Le Kiyomi (清見) est le tout premier tangor moderne développé au Japon, fruit d'un long travail de sélection mené par l'équipe du Dr. Nishiura à la station expérimentale d'Okitsu, dans la préfecture de Shizuoka, officiellement enregistré en 1979. Il résulte du croisement entre la Satsuma Miyagawa (Citrus unshiu), réputée pour sa douceur et son absence de pépins, et l'Orange Trovita (Citrus sinensis), variété d'origine californienne connue pour sa chair orange profond et son jus abondant. Son nom, qui signifie « vue pure » ou « vision claire » en japonais, évoque la mer d'Okitsu visible depuis la station de recherche où il fut sélectionné. Le Kiyomi a profondément marqué la sélection variétale japonaise en devenant le parent fondateur d'une génération entière d'agrumes prestigieux, dont le Shiranui (Dekopon), le Harumi, le Setoka et le Haruka, constituant à lui seul une part majeure de l'héritage agrumicole japonais moderne. Sa rusticité, héritée de la lignée Satsuma, permet aujourd'hui son acclimatation dans les zones 8a françaises, sur des porte-greffes adaptés comme le FA5 ou le Poncirus trifoliata.

Description de l'arbre

Le Kiyomi forme un arbre compact de 2,5 à 3 mètres à maturité, au port arrondi et au feuillage persistant d'un vert profond légèrement luisant. Sa croissance est modérée et régulière, avec une ramification fine qui lui confère une silhouette élégante rappelant celle de ses parents Satsuma. La floraison blanche, très parfumée, intervient au printemps, et l'arbre entre en production rapidement, dès la troisième ou quatrième année après greffage. Sa rusticité attestée entre -10°C et -12°C sur porte-greffe résistant le place dans le groupe des tangors japonais les plus adaptés aux climats tempérés d'Europe occidentale.

Qualité du fruit

Les fruits, en forme d'orange légèrement aplatie d'environ 10 cm de diamètre et 200 à 250 grammes, présentent une peau fine jaune-orange relativement adhérente — trait typique des tangors. La chair orange vif est particulièrement tendre, fondante et très juteuse, offrant un équilibre remarquable entre sucre et acidité, sans amertume. Lorsque l'arbre est isolé d'autres agrumes pollinisateurs, les fruits sont totalement dépourvus de pépins, ce qui en fait l'un des tangors les plus appréciés au Japon pour la consommation de table.

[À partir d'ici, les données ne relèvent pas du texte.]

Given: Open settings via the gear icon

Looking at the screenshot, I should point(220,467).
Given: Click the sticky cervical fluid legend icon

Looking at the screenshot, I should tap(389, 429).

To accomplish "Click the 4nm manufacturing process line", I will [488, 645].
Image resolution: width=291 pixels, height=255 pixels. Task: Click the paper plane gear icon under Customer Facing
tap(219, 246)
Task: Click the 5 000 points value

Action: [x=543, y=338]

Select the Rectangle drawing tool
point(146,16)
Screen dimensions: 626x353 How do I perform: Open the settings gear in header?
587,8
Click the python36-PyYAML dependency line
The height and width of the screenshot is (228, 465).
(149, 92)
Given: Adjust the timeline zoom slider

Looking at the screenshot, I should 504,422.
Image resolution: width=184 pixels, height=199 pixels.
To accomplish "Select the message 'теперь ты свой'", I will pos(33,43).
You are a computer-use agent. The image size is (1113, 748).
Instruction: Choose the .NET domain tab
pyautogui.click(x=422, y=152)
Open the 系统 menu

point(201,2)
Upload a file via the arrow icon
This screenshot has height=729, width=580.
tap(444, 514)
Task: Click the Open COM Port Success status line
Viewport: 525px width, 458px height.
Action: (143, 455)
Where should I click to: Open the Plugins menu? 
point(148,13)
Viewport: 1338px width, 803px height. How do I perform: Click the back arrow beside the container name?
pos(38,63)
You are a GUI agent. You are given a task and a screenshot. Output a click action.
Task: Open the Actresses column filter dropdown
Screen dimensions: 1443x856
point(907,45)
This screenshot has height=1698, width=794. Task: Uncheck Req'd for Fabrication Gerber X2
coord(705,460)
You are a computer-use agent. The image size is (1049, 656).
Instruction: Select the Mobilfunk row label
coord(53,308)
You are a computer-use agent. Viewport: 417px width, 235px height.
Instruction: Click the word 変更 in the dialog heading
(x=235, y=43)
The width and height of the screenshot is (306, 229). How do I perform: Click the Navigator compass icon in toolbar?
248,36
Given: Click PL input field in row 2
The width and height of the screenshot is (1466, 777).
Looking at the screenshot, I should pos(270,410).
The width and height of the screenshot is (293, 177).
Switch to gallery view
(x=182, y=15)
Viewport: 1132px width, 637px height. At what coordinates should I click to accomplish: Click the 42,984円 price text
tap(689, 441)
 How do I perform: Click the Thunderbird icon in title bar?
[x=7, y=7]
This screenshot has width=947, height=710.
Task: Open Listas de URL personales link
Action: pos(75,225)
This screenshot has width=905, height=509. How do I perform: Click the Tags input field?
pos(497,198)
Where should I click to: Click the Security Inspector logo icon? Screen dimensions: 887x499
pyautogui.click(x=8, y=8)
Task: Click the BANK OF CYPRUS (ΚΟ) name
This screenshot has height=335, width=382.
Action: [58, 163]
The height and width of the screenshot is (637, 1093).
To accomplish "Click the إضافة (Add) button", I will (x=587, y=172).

Intérêt gustatif et ornemental

Récolté entre décembre et février, le Kiyomi se déguste idéalement frais, coupé en quartiers, pour en apprécier la chair exceptionnellement juteuse et le parfum délicat aux notes d'orange douce et de mandarine. Son jus, peu acide et très aromatique, se prête admirablement aux cocktails raffinés et aux desserts japonais traditionnels comme les daifuku ou les gelées de konnyaku. Sur le plan ornemental, son feuillage dense et ses fruits jaune-orange persistant en hiver en font un sujet de collection apprécié des amateurs d'agrumes japonais, symbole vivant de l'âge d'or de la sélection variétale japonaise.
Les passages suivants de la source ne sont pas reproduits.